Marje Josing, the head of the institute, said the figures are food for thought for companies which have failed to diversify markets, adding that businesses have played safe in comfortable schemes of selling raw material, instead of adding value or trying to crack Scandinavian or German markets.

She said looking at the bigger picture, the food industry is growing in the world, and demand is increasing.

Source: ERR News

Fish industry looking towards Africa

Russia sanctions and the turmoil in Ukraine have forced Estonian fisheries to look elsewhere for export markets, with Africa showing interest.

Head of the Estonian Fishing Association, Mart Undrest, said there is Baltic herring still to be sold and it will not keep beyond the end of September.

Undrest said the Russian and Ukrainian Baltic herring and sprat markets have dropped off and they have been actively seeking new markets, already netting some results.

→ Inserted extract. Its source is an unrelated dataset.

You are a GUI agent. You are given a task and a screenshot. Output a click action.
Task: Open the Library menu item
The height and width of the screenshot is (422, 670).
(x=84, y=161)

The first shipment of a few hundred tons was sent to Africa in June and more was ordered, Undrest said, adding that it takes a little more than a month to transport the fish to Africa, and a second path should arrive there in a few weeks.

Source: ERR News

Products meant for Russian market can be sold in Estonia

Russian-bound food turned back at the border can be sold in Estonia if special permission has been granted by the Veterinary and Food Board and the sale outlet is furnished with Estonian-language information, the agency’s director said. To this point no company has pursued this option.

“It is allowed in exceptional cases to market food packaged for the Russian market in Estonia, if a company needs to do so,” said Ago Pärtel, the director general of the Veterinary and Food Board, on ERR radio.

Meanwhile, Pärtel said, the agency has been sending out letters to far-flung markets to inquire about import requirements for milk products. The countries included Indonesia, Taiwan, Kenya and Tanzania.

Russian Prime Minister Dmitri Medvedev announced on August 7 that Russia would slap a one-year ban on all EU, US, Australian, Canadian and Norwegian meat, dairy and produce. In particular, the Estonian dairy and fishery sector could be heavily impacted.